Le nouveau chef de cabinet de Vladimir Poutine a aussi signé un livre, en 2012, intitulé «l’Image de la victoire». Il s’ouvre d’ailleurs par une citation du Président russe: «La clé est de gagner la confiance». La journaliste Masha Gessen affirme qu’il ne contient rien de moins qu’une «méthode pour la domination mondiale».

L’essai, selon elle, couvre un grand nombre de sujets, de l’histoire de l’humanité aux fondements de la nature humaine, le tout en 140 pages.

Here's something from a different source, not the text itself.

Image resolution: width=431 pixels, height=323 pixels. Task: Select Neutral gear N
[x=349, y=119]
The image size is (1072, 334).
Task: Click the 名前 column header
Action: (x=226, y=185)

L’idée centrale est que le triomphe politique et économique absolu peut être atteint en utilisant des techniques dérivées du sambo, l’art martial soviétique, adoubé par Staline en 1938 et enseigné au Club Dynamo de Moscou, où sont formés les soldats d’élite du régime. Vladimir Poutine a lui-même été plusieurs fois champion de sambo à Leningrad, et a reçu le titre de «maître» en 1973.

Faut-il avoir peur d’Anton Vaïno, de son nooscope et de sa vision martiale de la politique? Sans doute pas plus que d’un autre, mais sa nomination à un poste clé de l’administration intervient dans un moment de durcissement de la ligne poutinienne, notamment en Ukraine, où l’armée russe se fait plus agressive.

Les écrits d’Anton Vaïno rappellent par ailleurs que la politique de Poutine s’appuie sur une philosophie parfois inquiétante. L’an dernier, le philosophe Michel Eltchaninoff publiait «Dans la tête de Vladimir Poutine», un essai consacré aux «racines intellectuelles de l’offensive russe». Eltchaninoff y évoquait des penseurs tels qu’Ivan Ilyine, souvent cité par Poutine dans ses discours. Dans «Sur la résistance au mal par la force», Ilyine dresse le portrait du chef idéal: «un guide qui s’élève au-dessus de la démocratie formelle, de ses formes abstraites et de ses calculs mesquins», résumait Eltchaninoff à «l’Obs».

Il introduisait aussi à Lev Goumilev, défenseur de l’eurasisme, de l’union naturelle des Slaves et des populations d’Asie centrale. Goumilev avait créé un concept, la «passionarité», énergie cosmique émise par le soleil, les êtres vivants, les minéraux. Poutine, selon Eltchaninoff, utilise cette notion pour expliquer la supériorité russe. Espérons qu’il a choisi Anton Vaïno pour son talent de bureaucrate plus que pour son œuvre.